§ Assignment: Exactly the lines from the one containing "Viewport: 987px width, 565px" to the last line of the records, inclusive, are to be transcribed; include no others.

[Collected data entries]

=== Begin Enclosure ===

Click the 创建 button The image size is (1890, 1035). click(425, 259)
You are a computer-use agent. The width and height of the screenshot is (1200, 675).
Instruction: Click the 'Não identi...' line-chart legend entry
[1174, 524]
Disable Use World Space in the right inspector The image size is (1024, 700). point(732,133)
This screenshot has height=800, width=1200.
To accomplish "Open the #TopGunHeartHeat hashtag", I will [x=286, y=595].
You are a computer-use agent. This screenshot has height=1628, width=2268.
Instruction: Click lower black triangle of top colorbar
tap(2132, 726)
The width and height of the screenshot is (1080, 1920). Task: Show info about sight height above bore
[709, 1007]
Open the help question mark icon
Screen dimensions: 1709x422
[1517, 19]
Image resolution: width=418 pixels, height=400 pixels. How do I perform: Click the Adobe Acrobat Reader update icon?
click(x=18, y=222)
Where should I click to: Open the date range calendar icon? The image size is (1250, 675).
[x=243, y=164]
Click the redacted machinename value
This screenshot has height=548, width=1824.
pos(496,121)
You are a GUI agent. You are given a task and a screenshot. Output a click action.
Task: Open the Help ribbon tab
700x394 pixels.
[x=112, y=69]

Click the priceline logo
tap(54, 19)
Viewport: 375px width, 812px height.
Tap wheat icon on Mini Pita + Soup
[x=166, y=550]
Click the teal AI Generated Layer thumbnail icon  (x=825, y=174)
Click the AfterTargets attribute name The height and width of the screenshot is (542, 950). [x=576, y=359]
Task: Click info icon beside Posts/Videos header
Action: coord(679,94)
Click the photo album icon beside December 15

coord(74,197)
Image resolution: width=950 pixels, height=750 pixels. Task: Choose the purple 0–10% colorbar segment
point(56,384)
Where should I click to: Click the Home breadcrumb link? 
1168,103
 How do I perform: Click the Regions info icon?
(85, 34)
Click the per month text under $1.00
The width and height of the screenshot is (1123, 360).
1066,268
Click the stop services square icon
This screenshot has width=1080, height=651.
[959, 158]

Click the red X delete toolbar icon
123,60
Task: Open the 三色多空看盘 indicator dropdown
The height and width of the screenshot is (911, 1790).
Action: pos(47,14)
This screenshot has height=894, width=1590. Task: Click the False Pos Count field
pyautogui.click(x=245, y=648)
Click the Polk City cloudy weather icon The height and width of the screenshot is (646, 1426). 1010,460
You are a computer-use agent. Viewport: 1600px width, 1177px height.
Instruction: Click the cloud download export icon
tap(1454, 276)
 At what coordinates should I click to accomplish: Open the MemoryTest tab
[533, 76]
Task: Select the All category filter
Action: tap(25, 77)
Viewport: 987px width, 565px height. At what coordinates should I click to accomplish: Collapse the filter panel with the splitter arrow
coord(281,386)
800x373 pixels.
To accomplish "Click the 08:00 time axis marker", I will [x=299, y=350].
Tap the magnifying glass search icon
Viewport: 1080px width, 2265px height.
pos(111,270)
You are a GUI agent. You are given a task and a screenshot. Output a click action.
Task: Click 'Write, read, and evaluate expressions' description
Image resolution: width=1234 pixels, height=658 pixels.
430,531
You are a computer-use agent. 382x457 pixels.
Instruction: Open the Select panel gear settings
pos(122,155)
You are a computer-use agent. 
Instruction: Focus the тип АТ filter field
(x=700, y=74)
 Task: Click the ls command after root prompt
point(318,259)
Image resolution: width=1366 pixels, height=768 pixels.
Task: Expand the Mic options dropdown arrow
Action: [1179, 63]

=== End Enclosure ===

§ Solution to this problem:
Viewport: 987px width, 565px height. At what coordinates should I click to accomplish: Collapse the filter panel with the splitter arrow
coord(281,386)
800x373 pixels.
To accomplish "Click the 08:00 time axis marker", I will [x=299, y=350].
Tap the magnifying glass search icon
Viewport: 1080px width, 2265px height.
pos(111,270)
You are a GUI agent. You are given a task and a screenshot. Output a click action.
Task: Click 'Write, read, and evaluate expressions' description
Image resolution: width=1234 pixels, height=658 pixels.
430,531
You are a computer-use agent. 382x457 pixels.
Instruction: Open the Select panel gear settings
pos(122,155)
You are a computer-use agent. 
Instruction: Focus the тип АТ filter field
(x=700, y=74)
 Task: Click the ls command after root prompt
point(318,259)
Image resolution: width=1366 pixels, height=768 pixels.
Task: Expand the Mic options dropdown arrow
Action: [1179, 63]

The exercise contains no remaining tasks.